Only my plan has failed. Ever since my masters ended, I have been sabotaging every single opportunity to come my way. My plans failed every single time I’ve come close to starting out on that “decent” life. It’s been close to two months now. I spend my days in a haze, too drained to do anything. I’m extremely adamant, not ready to settle for well, just about any 9to5. The hippie inside mocks me. “You know exactly what’s wrong with you, and you’re too scared to fix it. If you know so much about the power of travel, why won’t you do something about it? Is any excuse good enough?”
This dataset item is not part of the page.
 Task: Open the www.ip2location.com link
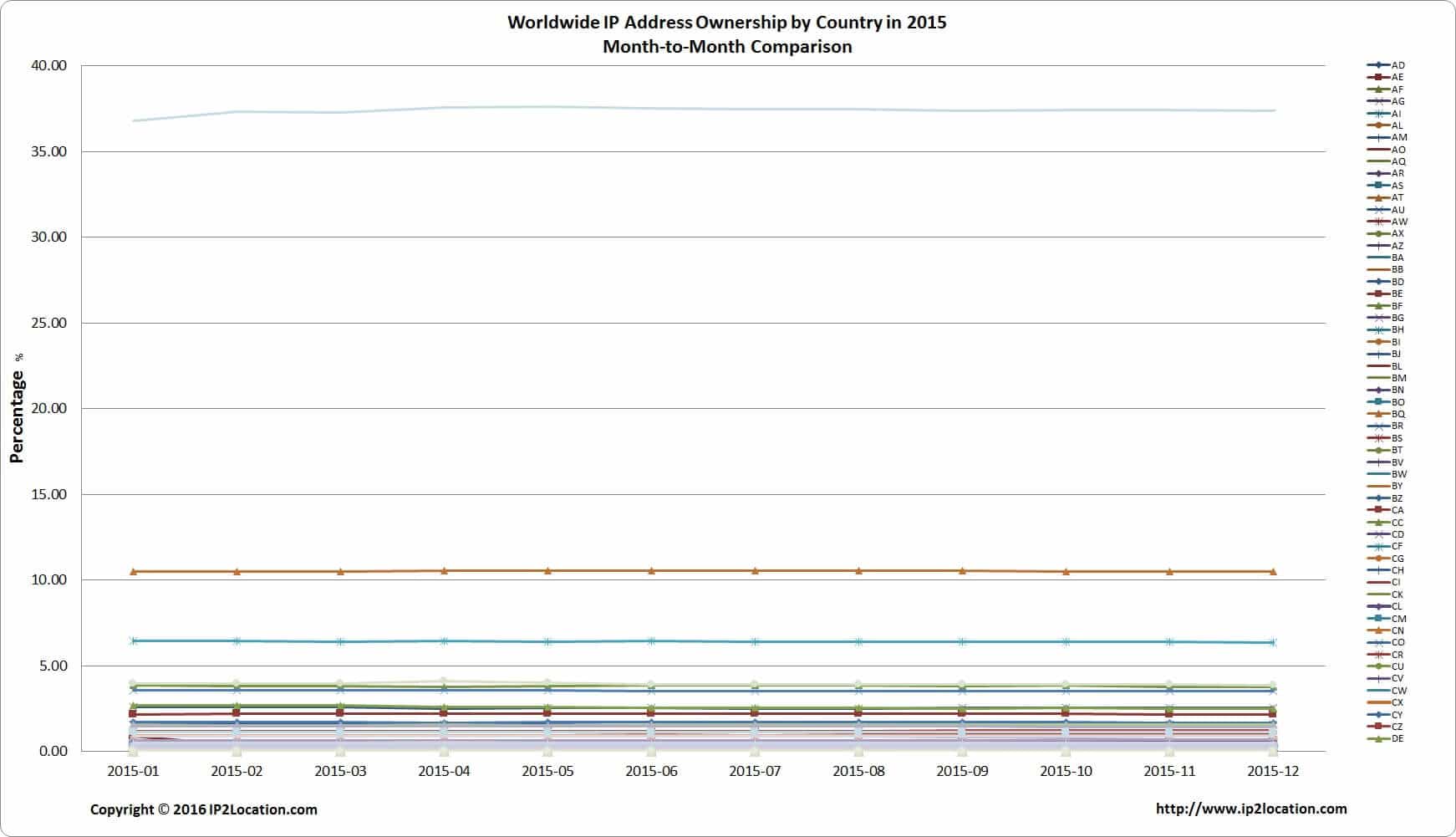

So here I am. Trying to fix myself. Opening my laptop to write about this took me four days. But starting is half the battle right? I want to write about everything we experience every day that goes unacknowledged. Not just the trips. And by we, I mean you, me, us: average, middle class people with dreams. So many dreams that wither away in the face of if not responsibilities, then well, fear. By doing this, I’m going to try and take an honest approach to life including travel and maybe, find just exactly what I want along the way. And oh, before I’m deemed courageous or crazy (you decide), I’m still very much pursuing my ‘decent’ plan. 

I’ll be chronicling the Mussoorie trip next. I went back to the same place, sure, but this time, I went back as a traveller. And I’ve returned with stories.